● Required work
Print back every record below, exactly as it stands.

——————————

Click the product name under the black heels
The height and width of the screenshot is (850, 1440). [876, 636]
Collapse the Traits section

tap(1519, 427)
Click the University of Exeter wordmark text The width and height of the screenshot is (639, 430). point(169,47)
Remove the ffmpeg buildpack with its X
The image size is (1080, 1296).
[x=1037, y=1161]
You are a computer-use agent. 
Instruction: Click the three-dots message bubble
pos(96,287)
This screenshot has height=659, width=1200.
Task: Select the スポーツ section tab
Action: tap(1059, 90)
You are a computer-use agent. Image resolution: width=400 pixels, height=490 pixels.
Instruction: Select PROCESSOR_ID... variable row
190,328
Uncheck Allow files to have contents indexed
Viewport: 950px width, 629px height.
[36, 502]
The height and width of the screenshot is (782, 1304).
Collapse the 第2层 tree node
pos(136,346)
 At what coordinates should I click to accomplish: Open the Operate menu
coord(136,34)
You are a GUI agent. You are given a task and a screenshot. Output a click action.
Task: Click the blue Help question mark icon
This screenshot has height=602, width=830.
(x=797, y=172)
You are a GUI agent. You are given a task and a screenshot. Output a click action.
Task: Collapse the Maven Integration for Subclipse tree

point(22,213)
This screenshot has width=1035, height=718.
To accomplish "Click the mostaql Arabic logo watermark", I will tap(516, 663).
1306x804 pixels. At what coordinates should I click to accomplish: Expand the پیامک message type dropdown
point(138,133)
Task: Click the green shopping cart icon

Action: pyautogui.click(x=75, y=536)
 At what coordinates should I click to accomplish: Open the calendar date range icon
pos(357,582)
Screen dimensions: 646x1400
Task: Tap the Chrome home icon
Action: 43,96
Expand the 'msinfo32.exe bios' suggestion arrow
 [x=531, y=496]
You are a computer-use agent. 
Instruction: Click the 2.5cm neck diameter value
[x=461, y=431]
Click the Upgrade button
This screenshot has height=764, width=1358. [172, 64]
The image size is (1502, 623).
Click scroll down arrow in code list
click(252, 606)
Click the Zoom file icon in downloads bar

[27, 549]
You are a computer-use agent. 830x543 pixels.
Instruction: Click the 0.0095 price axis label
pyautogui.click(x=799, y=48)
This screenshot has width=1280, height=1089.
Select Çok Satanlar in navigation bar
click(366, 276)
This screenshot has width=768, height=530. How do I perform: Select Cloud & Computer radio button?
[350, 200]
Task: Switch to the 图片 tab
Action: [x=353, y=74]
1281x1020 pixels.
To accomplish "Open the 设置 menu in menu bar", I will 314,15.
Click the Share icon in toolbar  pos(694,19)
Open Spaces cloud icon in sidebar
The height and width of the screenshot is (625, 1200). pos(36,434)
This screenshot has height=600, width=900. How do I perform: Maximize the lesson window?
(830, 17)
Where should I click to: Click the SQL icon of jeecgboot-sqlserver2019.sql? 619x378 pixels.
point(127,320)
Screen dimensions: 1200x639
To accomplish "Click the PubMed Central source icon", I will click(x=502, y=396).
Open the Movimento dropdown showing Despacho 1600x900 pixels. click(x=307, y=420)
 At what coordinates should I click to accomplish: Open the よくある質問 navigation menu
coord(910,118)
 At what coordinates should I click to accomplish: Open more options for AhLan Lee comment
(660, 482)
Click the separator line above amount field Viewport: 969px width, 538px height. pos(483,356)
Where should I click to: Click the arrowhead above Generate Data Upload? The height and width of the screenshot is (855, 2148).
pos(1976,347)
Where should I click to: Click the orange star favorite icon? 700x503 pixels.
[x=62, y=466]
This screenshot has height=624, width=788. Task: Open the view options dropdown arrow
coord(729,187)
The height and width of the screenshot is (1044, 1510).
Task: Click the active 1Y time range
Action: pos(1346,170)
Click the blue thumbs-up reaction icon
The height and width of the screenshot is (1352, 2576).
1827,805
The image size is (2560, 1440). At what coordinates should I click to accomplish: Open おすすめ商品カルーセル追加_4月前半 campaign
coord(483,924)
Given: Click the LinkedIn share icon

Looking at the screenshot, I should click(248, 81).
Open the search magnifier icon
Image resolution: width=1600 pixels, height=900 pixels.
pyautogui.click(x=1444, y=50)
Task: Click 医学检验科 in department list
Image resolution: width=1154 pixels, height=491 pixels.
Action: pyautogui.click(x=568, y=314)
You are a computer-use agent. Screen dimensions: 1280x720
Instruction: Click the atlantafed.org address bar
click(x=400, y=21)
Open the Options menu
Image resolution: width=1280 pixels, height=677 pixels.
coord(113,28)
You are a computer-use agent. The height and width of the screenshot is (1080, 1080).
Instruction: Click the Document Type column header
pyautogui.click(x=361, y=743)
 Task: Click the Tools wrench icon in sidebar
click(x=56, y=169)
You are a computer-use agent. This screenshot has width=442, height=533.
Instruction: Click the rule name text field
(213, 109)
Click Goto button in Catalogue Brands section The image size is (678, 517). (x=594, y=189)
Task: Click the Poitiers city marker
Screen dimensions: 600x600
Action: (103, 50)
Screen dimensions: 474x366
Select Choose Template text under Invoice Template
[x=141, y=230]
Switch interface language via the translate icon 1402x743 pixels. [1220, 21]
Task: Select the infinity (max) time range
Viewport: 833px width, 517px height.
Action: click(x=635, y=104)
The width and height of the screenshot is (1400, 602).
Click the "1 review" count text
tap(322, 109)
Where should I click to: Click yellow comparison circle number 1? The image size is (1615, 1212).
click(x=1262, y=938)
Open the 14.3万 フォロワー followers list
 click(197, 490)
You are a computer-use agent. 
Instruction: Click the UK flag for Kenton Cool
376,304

——————————

● Result of this exercise
Click the product name under the black heels
The height and width of the screenshot is (850, 1440). [876, 636]
Collapse the Traits section

tap(1519, 427)
Click the University of Exeter wordmark text The width and height of the screenshot is (639, 430). point(169,47)
Remove the ffmpeg buildpack with its X
The image size is (1080, 1296).
[x=1037, y=1161]
You are a computer-use agent. 
Instruction: Click the three-dots message bubble
pos(96,287)
This screenshot has height=659, width=1200.
Task: Select the スポーツ section tab
Action: tap(1059, 90)
You are a computer-use agent. Image resolution: width=400 pixels, height=490 pixels.
Instruction: Select PROCESSOR_ID... variable row
190,328
Uncheck Allow files to have contents indexed
Viewport: 950px width, 629px height.
[36, 502]
The height and width of the screenshot is (782, 1304).
Collapse the 第2层 tree node
pos(136,346)
 At what coordinates should I click to accomplish: Open the Operate menu
coord(136,34)
You are a GUI agent. You are given a task and a screenshot. Output a click action.
Task: Click the blue Help question mark icon
This screenshot has height=602, width=830.
(x=797, y=172)
You are a GUI agent. You are given a task and a screenshot. Output a click action.
Task: Collapse the Maven Integration for Subclipse tree

point(22,213)
This screenshot has width=1035, height=718.
To accomplish "Click the mostaql Arabic logo watermark", I will tap(516, 663).
1306x804 pixels. At what coordinates should I click to accomplish: Expand the پیامک message type dropdown
point(138,133)
Task: Click the green shopping cart icon

Action: pyautogui.click(x=75, y=536)
 At what coordinates should I click to accomplish: Open the calendar date range icon
pos(357,582)
Screen dimensions: 646x1400
Task: Tap the Chrome home icon
Action: 43,96
Expand the 'msinfo32.exe bios' suggestion arrow
 [x=531, y=496]
You are a computer-use agent. 
Instruction: Click the 2.5cm neck diameter value
[x=461, y=431]
Click the Upgrade button
This screenshot has height=764, width=1358. [172, 64]
The image size is (1502, 623).
Click scroll down arrow in code list
click(252, 606)
Click the Zoom file icon in downloads bar

[27, 549]
You are a computer-use agent. 830x543 pixels.
Instruction: Click the 0.0095 price axis label
pyautogui.click(x=799, y=48)
This screenshot has width=1280, height=1089.
Select Çok Satanlar in navigation bar
click(366, 276)
This screenshot has width=768, height=530. How do I perform: Select Cloud & Computer radio button?
[350, 200]
Task: Switch to the 图片 tab
Action: [x=353, y=74]
1281x1020 pixels.
To accomplish "Open the 设置 menu in menu bar", I will 314,15.
Click the Share icon in toolbar  pos(694,19)
Open Spaces cloud icon in sidebar
The height and width of the screenshot is (625, 1200). pos(36,434)
This screenshot has height=600, width=900. How do I perform: Maximize the lesson window?
(830, 17)
Where should I click to: Click the SQL icon of jeecgboot-sqlserver2019.sql? 619x378 pixels.
point(127,320)
Screen dimensions: 1200x639
To accomplish "Click the PubMed Central source icon", I will click(x=502, y=396).
Open the Movimento dropdown showing Despacho 1600x900 pixels. click(x=307, y=420)
 At what coordinates should I click to accomplish: Open the よくある質問 navigation menu
coord(910,118)
 At what coordinates should I click to accomplish: Open more options for AhLan Lee comment
(660, 482)
Click the separator line above amount field Viewport: 969px width, 538px height. pos(483,356)
Where should I click to: Click the arrowhead above Generate Data Upload? The height and width of the screenshot is (855, 2148).
pos(1976,347)
Where should I click to: Click the orange star favorite icon? 700x503 pixels.
[x=62, y=466]
This screenshot has height=624, width=788. Task: Open the view options dropdown arrow
coord(729,187)
The height and width of the screenshot is (1044, 1510).
Task: Click the active 1Y time range
Action: pos(1346,170)
Click the blue thumbs-up reaction icon
The height and width of the screenshot is (1352, 2576).
1827,805
The image size is (2560, 1440). At what coordinates should I click to accomplish: Open おすすめ商品カルーセル追加_4月前半 campaign
coord(483,924)
Given: Click the LinkedIn share icon

Looking at the screenshot, I should click(248, 81).
Open the search magnifier icon
Image resolution: width=1600 pixels, height=900 pixels.
pyautogui.click(x=1444, y=50)
Task: Click 医学检验科 in department list
Image resolution: width=1154 pixels, height=491 pixels.
Action: pyautogui.click(x=568, y=314)
You are a computer-use agent. Screen dimensions: 1280x720
Instruction: Click the atlantafed.org address bar
click(x=400, y=21)
Open the Options menu
Image resolution: width=1280 pixels, height=677 pixels.
coord(113,28)
You are a computer-use agent. The height and width of the screenshot is (1080, 1080).
Instruction: Click the Document Type column header
pyautogui.click(x=361, y=743)
 Task: Click the Tools wrench icon in sidebar
click(x=56, y=169)
You are a computer-use agent. This screenshot has width=442, height=533.
Instruction: Click the rule name text field
(213, 109)
Click Goto button in Catalogue Brands section The image size is (678, 517). (x=594, y=189)
Task: Click the Poitiers city marker
Screen dimensions: 600x600
Action: (103, 50)
Screen dimensions: 474x366
Select Choose Template text under Invoice Template
[x=141, y=230]
Switch interface language via the translate icon 1402x743 pixels. [1220, 21]
Task: Select the infinity (max) time range
Viewport: 833px width, 517px height.
Action: click(x=635, y=104)
The width and height of the screenshot is (1400, 602).
Click the "1 review" count text
tap(322, 109)
Where should I click to: Click yellow comparison circle number 1? The image size is (1615, 1212).
click(x=1262, y=938)
Open the 14.3万 フォロワー followers list
 click(197, 490)
You are a computer-use agent. 
Instruction: Click the UK flag for Kenton Cool
376,304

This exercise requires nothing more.